▶ **Prompt**
Quote the entries below from the line with "Expand the Dropbox toolbar dropdown" through the line with "This screenshot has width=986, height=555.", both ends included, and only those lines.

Stored items from a collection
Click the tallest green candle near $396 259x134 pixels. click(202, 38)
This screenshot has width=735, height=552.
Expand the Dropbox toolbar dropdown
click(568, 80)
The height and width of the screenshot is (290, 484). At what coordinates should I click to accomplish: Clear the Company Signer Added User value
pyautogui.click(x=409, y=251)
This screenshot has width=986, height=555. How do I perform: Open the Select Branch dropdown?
==
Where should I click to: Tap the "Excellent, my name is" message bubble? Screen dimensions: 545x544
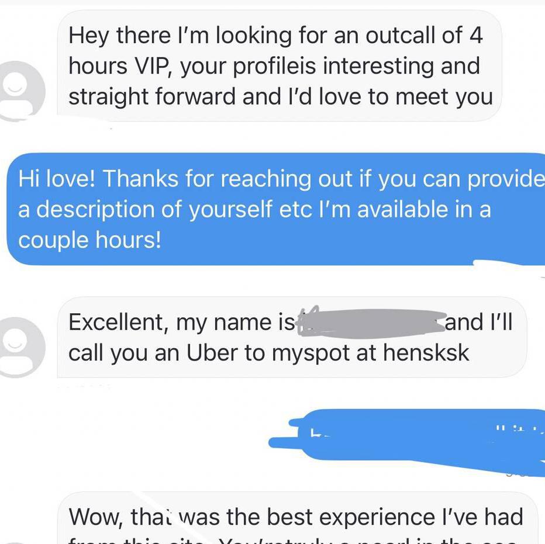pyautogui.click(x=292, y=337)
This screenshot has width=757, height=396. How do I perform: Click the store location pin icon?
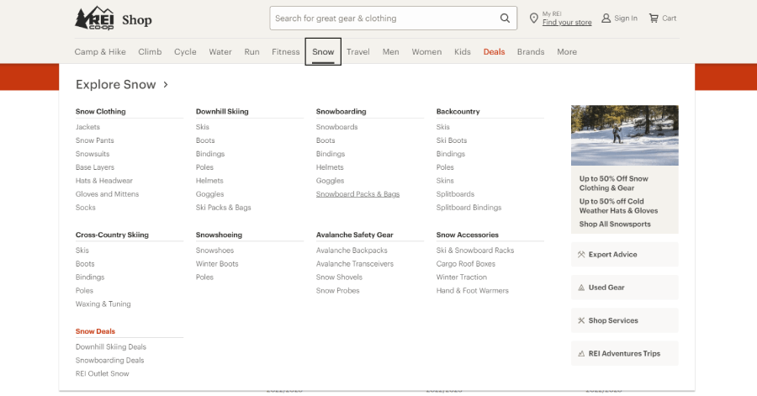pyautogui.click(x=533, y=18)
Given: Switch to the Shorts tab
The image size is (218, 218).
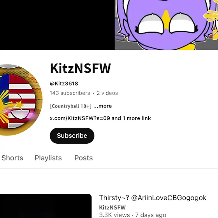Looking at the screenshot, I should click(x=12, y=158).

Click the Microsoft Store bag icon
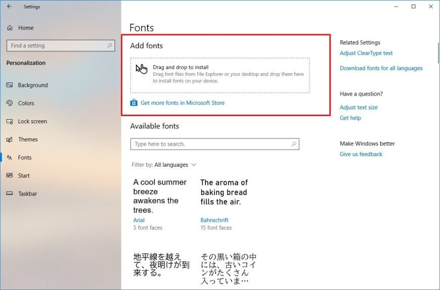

▶ **Response area**
Expand the Dropbox toolbar dropdown
click(568, 80)
The height and width of the screenshot is (290, 484). At what coordinates should I click to accomplish: Clear the Company Signer Added User value
pyautogui.click(x=409, y=251)
This screenshot has width=986, height=555. How do I perform: Open the Select Branch dropdown?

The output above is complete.